Sopravvissute, la trasmissione condotta da Matilde D’Errico su Rai 3 in seconda serata, racconta la storia di Meryem, una giovane vittima di maltrattamenti in famiglia e finita in un nuovo incubo con il matrimonio combinato a cui fu costretta dal padre. Inizialmente convinta di potersi affrancare da una realtà crudele, fatta di imposizioni e restrizioni, dopo le nozze è precipitata in un altro inferno accanto a un uomo che si sarebbe rivelato violento fino a picchiarla e minacciarla di morte dopo un aborto spontaneo.
Meryem ha scelto di parlare del suo calvario in tv e del coraggio che, dopo anni di violenze, l’ha spinta a denunciare, nel 2016, e trovare la salvezza. Per molto tempo, secondo quanto ha spiegato davanti alle telecamere, ha taciuto per paura e poi, a un certo punto, ha scelto di chiedere aiuto e questo le ha permesso di uscire da un tunnel sempre più pericoloso per la sua vita e quella della sua bambina. Prima la solitudine provata davanti all’indifferenza di chi, tra i suoi affetti, avrebbe dovuto proteggerla, poi la svolta e il raggiungimento di una libertà inseguita da tempo.
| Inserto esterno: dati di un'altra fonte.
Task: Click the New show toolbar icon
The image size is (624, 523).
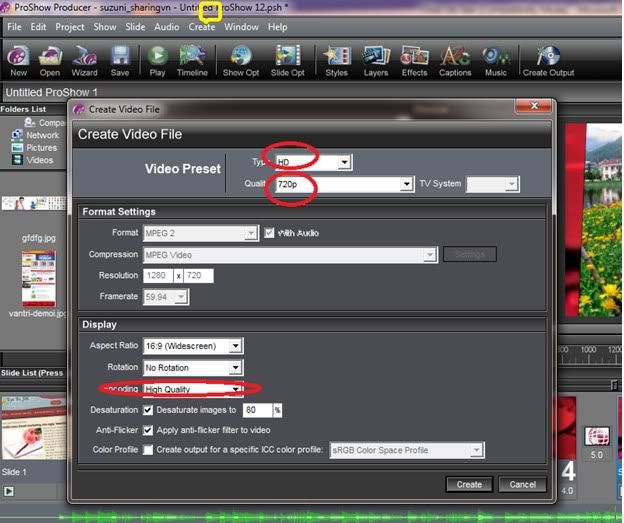Action: pyautogui.click(x=18, y=58)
Sopravvissute, la storia di Meryem: “Mi sono sentita sola”
Il racconto del dramma di Meryem è in prima persona. A spiegare l’inferno vissuto per anni, costretta alle nozze con un uomo scelto dal padre e abbandonata da quest’ultimo quando sono iniziate le violenze da parte del marito, è stata la stessa protagonista. Una giovane donna oggi libera e indipendente che, fino al 2016, ha dovuto sopportare atroci condotte e maltrattamenti di ogni genere tra le mura domestiche.
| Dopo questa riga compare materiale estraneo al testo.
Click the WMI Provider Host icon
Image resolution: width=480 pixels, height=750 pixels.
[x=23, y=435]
Un giorno, tempo prima di denunciare formalmente il marito, Meryem chiese aiuto alla sua famiglia d’origine e il padre le avrebbe negato il suo supporto: “Mi ha guardato e mi ha detto ‘Questa non è più casa tua, la tua casa è con tuo marito’. Mi sono sentita molto sola“.
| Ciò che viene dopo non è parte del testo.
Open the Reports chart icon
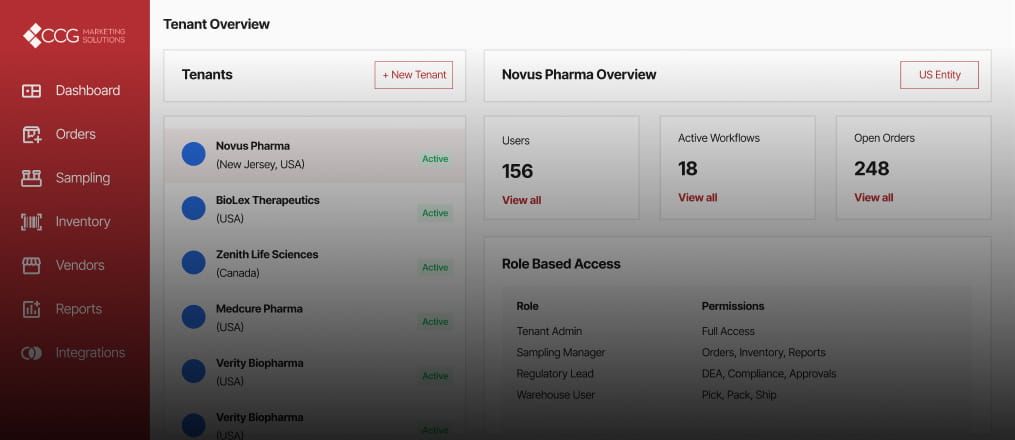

Meryem, dalla cultura patriarcale della famiglia d’origine alla trappola del matrimonio combinato
Italiana di seconda generazione, Meryem è cresciuta divisa tra le regole ferree della famiglia d’origine, la cui cultura patriarcale l’ha tenuta sotto scacco per anni, e il bisogno di libertà e di una vita lontana dalle restrizioni paterne. Quando il genitore le impose un matrimonio combinato, pensò che quella sarebbe stata la via d’uscita ma si sbagliava. L’uomo che ha sposato, ben presto, si sarebbe rivelato irascibile e violento. Anche lui le avrebbe dettato regole altrettanto rigide, impedendole di lavorare e di vestirsi come voleva.
“Ho conosciuto la violenza in tutte le sue forme – ha raccontato Meryem –, l’ho attraversata con forza ma ho saputo ritrovare la mia libertà“. Nel corso della sua intervista, ha spiegato di essere cresciuta con un “padre padrone“: “Alzava le mani su mia madre, su di me e a un certo punto le mie due sorelle sono scappate di casa ancora minorenni. Non voleva che indossassimo pantaloncini, magliette, quindi alzava le mani e se la prendeva con mia mamma e con noi. (…) Una volta mi ha massacrato di botte…“. Dopo aver subito maltrattamenti dal genitore, sarebbe finita in un nuovo incubo per mano del marito. “Immaginavo di vivere una vita diversa dalla realtà in cui mi trovavo, guardavo il cielo e ogni giorno mi costruivo una nuova ‘puntata’ pensando a come sarebbe stato se fossi stata libera“. Nel 2016, dopo aver subito percosse e minacce con un coltello a seguito di un aborto spontaneo – il marito l’accusava di aver ucciso il loro bambino – Meryem ha trovato la forza di scappare e di chiedere aiuto.